Numerous sensitivity studies were performed to identify and mitigate pleiotropy in these causal effect estimations. Cochran’s Q test indicated no significant heterogeneity among the SNPs utilized for these causal impact analyses, and pleiotropy assessment found no indication of horizontal pleiotropy for these SNPs (Supplementary File 5). Leave-one-out analyses were conducted to ascertain if any specific SNP influenced these causal estimations. The results remained constant when MR analyses were performed without these particular SNPs, affirming that these SNPs were pertinent to the predicted significant causal linkages (Supplementary file 5).

Shared causal gene selection and functional enrichment analysis

Based on the causal genes associated with sCOVID-19 and IS that overlapped with one another, 10 total genes potentially involved in the incidence of these two diseases were identified (KCNJ2, CFL2, TPM1, LHFPL6, PELI1, FAM20C, SPAG9, C15orf39, TNFSF8, and HLA-L).
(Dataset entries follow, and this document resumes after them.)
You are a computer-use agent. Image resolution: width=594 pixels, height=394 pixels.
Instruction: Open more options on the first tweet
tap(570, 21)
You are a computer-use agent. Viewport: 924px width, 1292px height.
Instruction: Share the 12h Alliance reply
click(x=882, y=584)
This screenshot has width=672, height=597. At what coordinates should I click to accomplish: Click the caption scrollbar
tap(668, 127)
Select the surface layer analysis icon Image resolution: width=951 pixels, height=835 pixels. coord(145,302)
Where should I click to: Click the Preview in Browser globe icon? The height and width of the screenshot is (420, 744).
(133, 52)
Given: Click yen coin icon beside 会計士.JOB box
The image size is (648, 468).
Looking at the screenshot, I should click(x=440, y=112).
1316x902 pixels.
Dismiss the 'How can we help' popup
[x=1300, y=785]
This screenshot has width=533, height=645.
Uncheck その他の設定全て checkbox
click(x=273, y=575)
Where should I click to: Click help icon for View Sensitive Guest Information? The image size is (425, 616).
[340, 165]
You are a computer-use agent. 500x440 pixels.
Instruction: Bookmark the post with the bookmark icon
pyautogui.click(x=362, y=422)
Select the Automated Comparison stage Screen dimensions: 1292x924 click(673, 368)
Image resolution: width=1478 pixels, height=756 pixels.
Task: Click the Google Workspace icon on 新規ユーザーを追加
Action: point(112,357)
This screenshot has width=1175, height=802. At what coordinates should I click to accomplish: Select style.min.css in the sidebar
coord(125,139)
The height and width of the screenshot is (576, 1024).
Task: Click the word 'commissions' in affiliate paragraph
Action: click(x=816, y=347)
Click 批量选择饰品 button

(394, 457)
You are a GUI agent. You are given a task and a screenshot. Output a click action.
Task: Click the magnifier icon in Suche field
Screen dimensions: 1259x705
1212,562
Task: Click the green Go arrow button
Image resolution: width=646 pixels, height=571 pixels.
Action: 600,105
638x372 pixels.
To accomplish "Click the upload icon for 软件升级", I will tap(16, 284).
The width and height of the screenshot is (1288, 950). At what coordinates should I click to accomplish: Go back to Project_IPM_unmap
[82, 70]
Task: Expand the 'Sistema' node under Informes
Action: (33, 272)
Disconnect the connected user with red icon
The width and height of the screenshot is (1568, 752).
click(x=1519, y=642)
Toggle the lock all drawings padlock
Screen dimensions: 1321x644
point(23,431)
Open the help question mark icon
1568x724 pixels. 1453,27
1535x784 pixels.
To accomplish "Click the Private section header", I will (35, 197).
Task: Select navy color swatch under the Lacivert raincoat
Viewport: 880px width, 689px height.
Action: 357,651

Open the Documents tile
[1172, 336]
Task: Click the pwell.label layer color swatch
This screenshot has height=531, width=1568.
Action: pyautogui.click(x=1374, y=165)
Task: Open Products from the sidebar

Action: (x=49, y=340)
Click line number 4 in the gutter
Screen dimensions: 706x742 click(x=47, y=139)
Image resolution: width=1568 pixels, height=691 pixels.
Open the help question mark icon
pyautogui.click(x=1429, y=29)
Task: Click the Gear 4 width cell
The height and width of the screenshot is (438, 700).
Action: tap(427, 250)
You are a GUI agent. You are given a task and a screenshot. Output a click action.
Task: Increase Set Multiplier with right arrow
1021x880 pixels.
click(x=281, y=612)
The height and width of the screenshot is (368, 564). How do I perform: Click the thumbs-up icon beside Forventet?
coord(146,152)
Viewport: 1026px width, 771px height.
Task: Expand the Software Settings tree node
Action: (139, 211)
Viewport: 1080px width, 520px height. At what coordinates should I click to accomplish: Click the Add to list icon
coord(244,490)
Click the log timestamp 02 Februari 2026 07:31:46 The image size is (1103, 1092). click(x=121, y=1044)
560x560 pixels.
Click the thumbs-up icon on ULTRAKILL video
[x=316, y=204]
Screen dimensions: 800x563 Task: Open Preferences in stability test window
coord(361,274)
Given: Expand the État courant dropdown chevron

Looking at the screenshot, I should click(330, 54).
The ORs for linking CFL2 to genetically predicted IS and sCOVID-19 were 1.04 (95% CI 1.00-1.07) and 1.15 (95% CI 1.01–1.32), respectively, while the corresponding ORs for FAM20C were 1.03 (95% CI 1.00-1.06) and 1.18 (95% CI 1.01–1.37), respectively, suggesting that these variants likely increase the risk of both IS and sCOVID-19. In contrast, the remaining causally liked genes were associated with reductions in the risk of both IS and sCOVID-19, including SPAG9 (OR 0.89 [95% CI 0.80–0.99] and OR 0.67 [95% CI 0.54–0.86], respectively), TNFSF8 (OR 0.96 [95% CI 0.92-1.00] and OR 0.78 [95% CI 0.63–0.96] for IS and sCOVID-19, respectively), KCNJ2 (OR 0.91 [95% CI 0.87–0.96] and OR 0.75 [95% CI 0.63–0.90], respectively), TPM1 (OR 0.95 [95% CI 0.90–0.99] and OR 0.85 [95% CI 0.74–0.99], respectively), C15orf39 (OR 0.87 [95% CI 0.80–0.96] and OR 0.65 [95% CI 0.44–0.96], respectively), LHFPL6 (OR 0.91 [95% CI 0.83–0.99] and OR 0.76 [95% CI 0.59–0.98], respectively), PELI1 (OR 0.94 [95% CI 0.90–0.99] and OR 0.79 [95% CI 0.66–0.95], respectively) and HLA-L (OR 0.88 [95% CI 0.83–0.92] and OR 0.72 [95% CI 0.57–0.91], respectively) (Fig. 4).

Fig. 4
figure 4

Forest plots of a shared causal gene associated with sCOVID-19 (a) and IS (b)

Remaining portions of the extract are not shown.